Glacier (n.)- a slowly moving mass or river of ice formed by the accumulation and compaction of snow on mountains or near the poles.
Our destination was not just a glacier, but the largest glacier in the Alps and western Eurasia: the “Great Aletsch Glacier”. Spanning more than 120 square kilometers, with over 23 kilometers of length, and depth of nearly one kilometer, it is located in the eastern Bernese Alps in the Valais canton of Switzerland.
Our goal was to appreciate this very glacier not only with the sense of sight, but with the sense of touch.
From Betten train station, there is a cable cabin service to the starting point of this trip, the lovely village of Bettmeralp. Magnificence initiated already while gaining altitude with the cable cabin, one summit after another join into the gratifying landscape of Pennine Alps. One of the summits visible was the Matterhorn, which is the trademark of the famous Toblerone chocolate bars.
From the cable cabin station at Bettmeralp, we began our journey to the Great Aletsch Glacier by foot, the simplest yet very enjoyable means of travel to this very destination. Walking through the village was by far very special. There was always an adorable sight of the village and green grass on one side and the wonderful view of the white capped Pennine Alps on the other. The sounds of cow bells accompanied us through out of Bettmeralp.
After walking past the last wooden buildings, the path led us straight up. Within fifteen minutes we reached the Bettmersee lake. The water in the lake was very still thus creating a duplicate of the beautiful scenery on its surface.

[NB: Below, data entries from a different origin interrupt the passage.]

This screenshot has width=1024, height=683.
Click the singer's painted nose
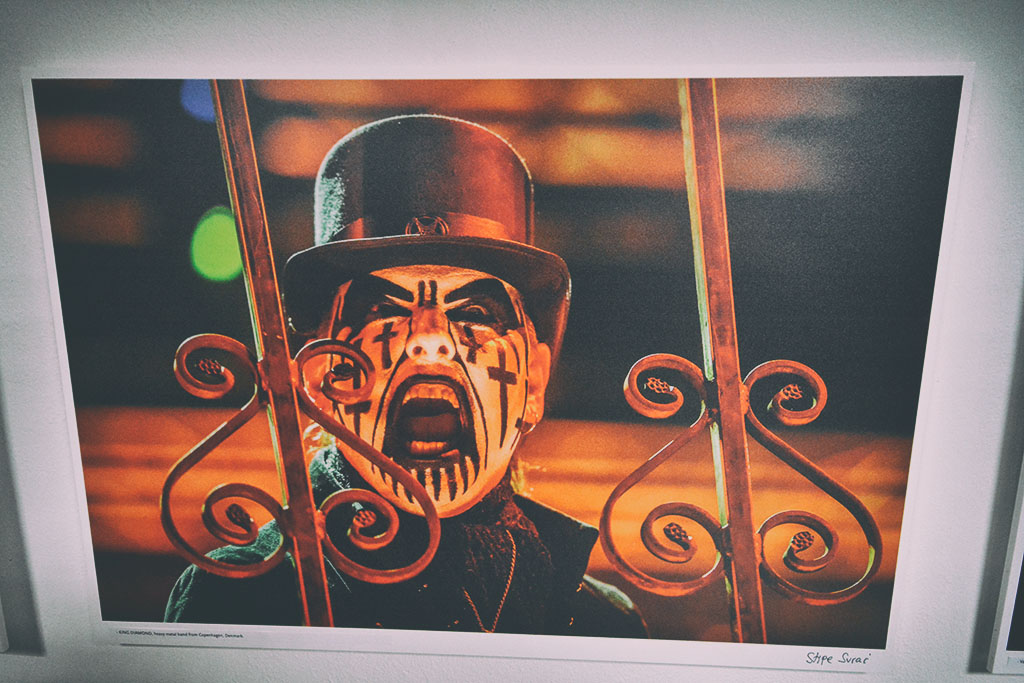coord(432,345)
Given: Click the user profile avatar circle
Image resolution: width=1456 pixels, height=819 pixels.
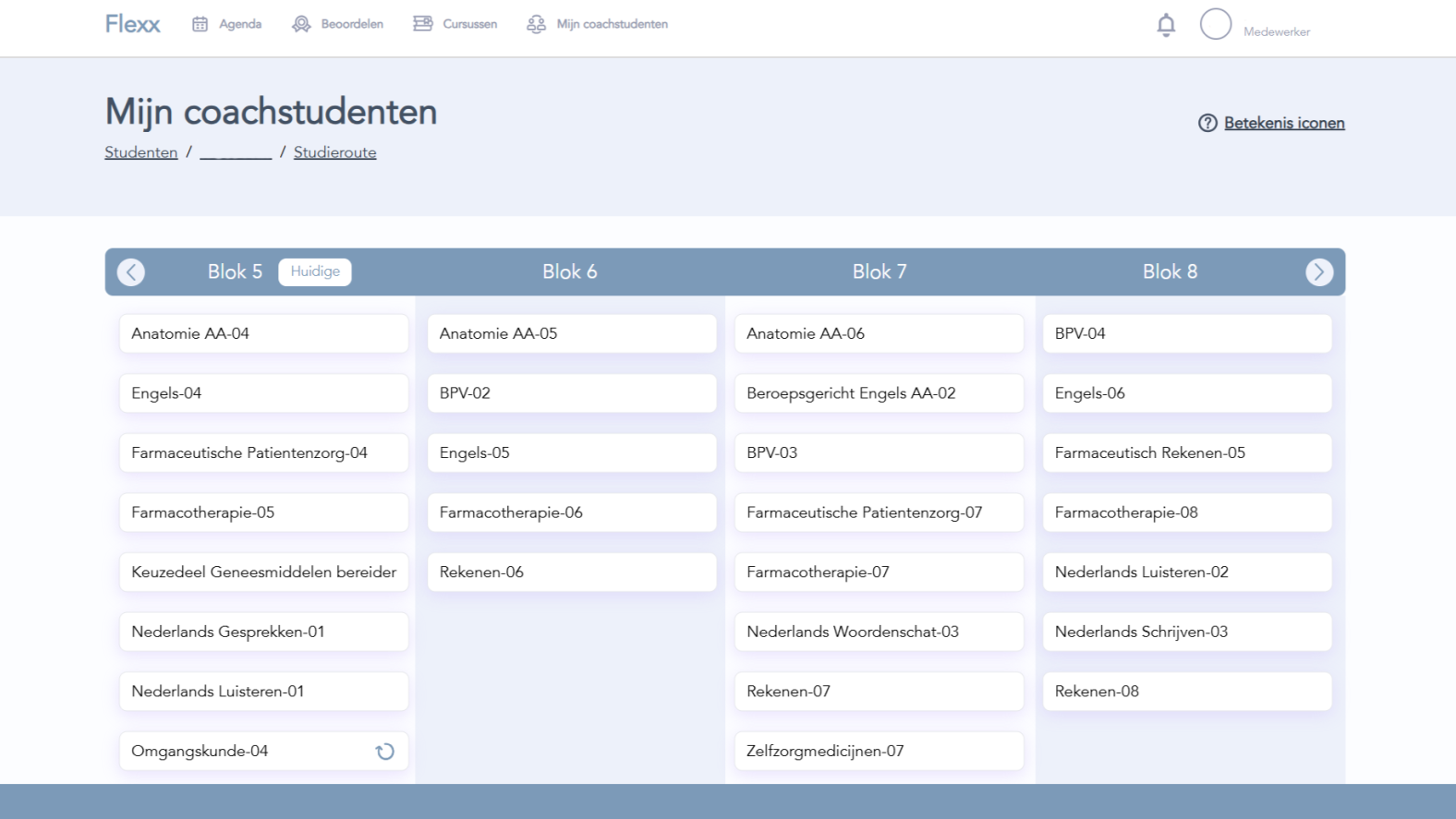Looking at the screenshot, I should point(1216,24).
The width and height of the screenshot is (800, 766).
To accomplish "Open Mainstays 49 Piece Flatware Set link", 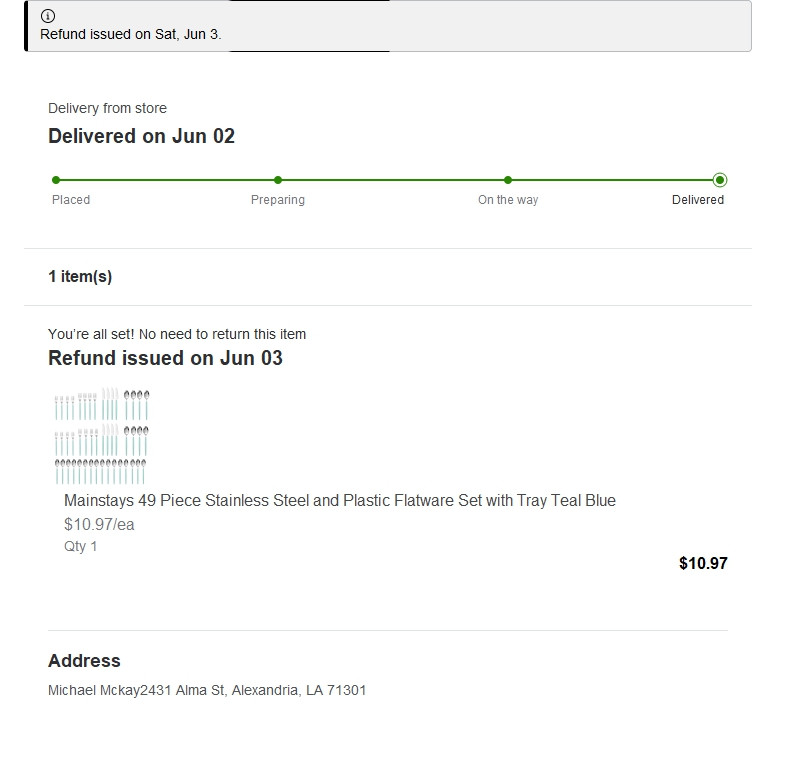I will tap(340, 501).
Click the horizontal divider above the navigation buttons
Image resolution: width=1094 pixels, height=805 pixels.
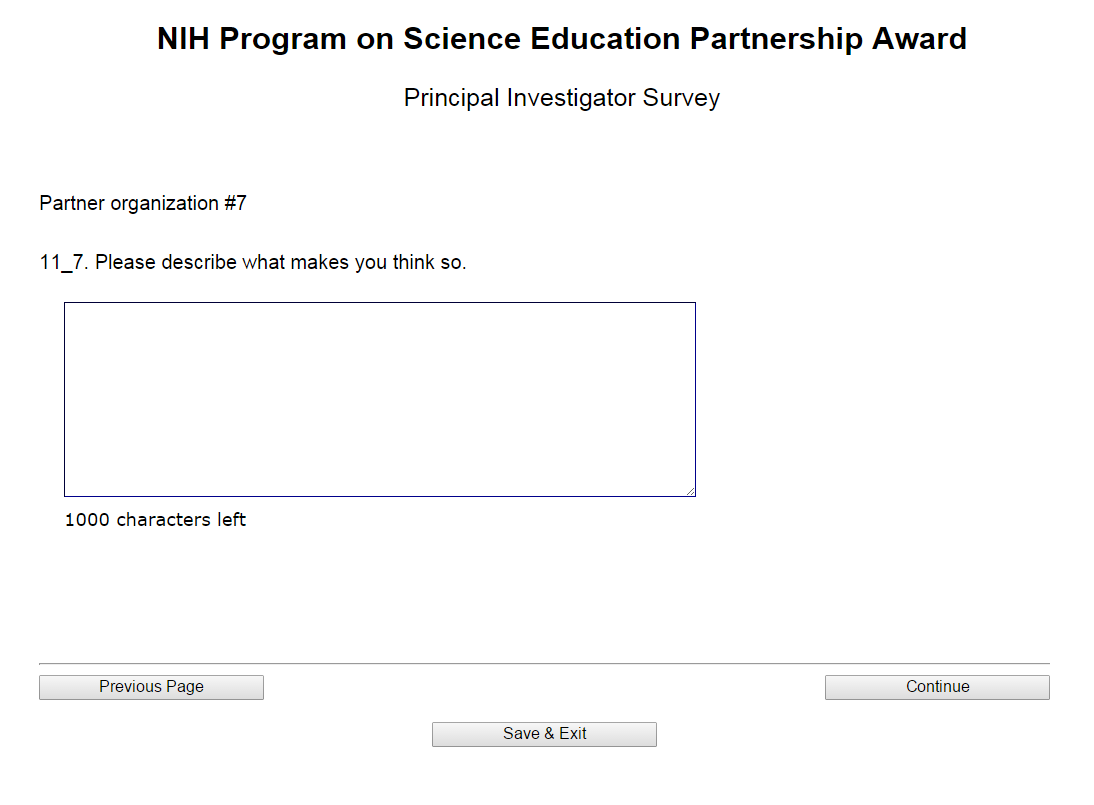(x=544, y=663)
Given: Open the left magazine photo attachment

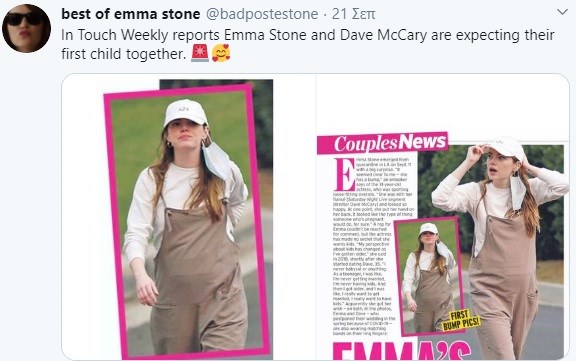Looking at the screenshot, I should [x=188, y=217].
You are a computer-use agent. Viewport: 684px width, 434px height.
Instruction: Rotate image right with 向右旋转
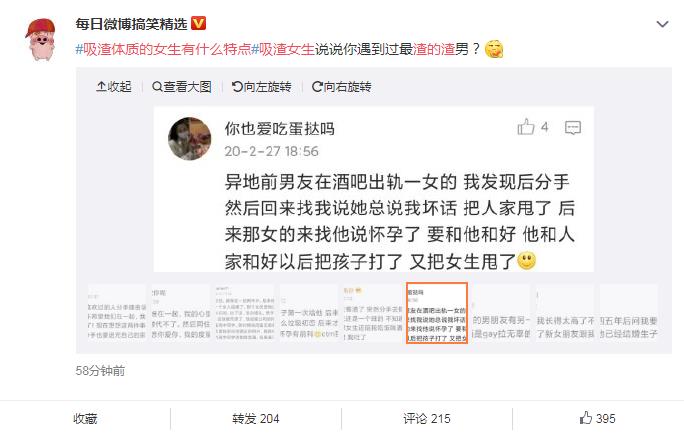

Two hours of hiking passed and there we were at the highest point of this journey. We were on top of Bettmerhorn, at elevation of 2,872 meters. The Great Alesch Glacier became visible for the first time here. The breathtaking sight of it seemed to have removed any exhaustion acquired from the hike to reach this peak. The glacier itself appeared to be a gigantic white river that was frozen in motion. We decided that there was no better spot to stop, sit down, take in into us the amazing view, and take out our lunch.
After finishing lunch, we moved on to reach the spot where the glacier curves. There lays the spot where we can actually touch the glacier. It was a hike along the mountainside with the path which leads to the curve in front, the glacier down to the left and the mountain to the right.
During four hours, the curve of the glacier seemed closer and closer, and then the path led us down. The scenery of the path changed to a big field filled with rocks and stones of various sizes. A small water stream escorted us to the glacier.
The moment long waited for finally came. The glacier did not appear to us as a glacier anymore, it seemed like a gigantic stone wall, standing very tall and white. Going closer until the wall was within reach of hands, we were assured it was made entirely of out ice. Though it was just frozen water, it was a very special experience to have touched the 18,000 years old glacier.
We left the glacier behind and walked through a tunnel which led to another side of the mountain (the side where we started). Again, we walked along the mountainside, but this time with the sunset behind the Pennine Alps. We finally reached Bettmeralp to take the cable cabin. We retreated this paradise, and realized that our bodies were completely exhausted, but our minds perfectly replenished.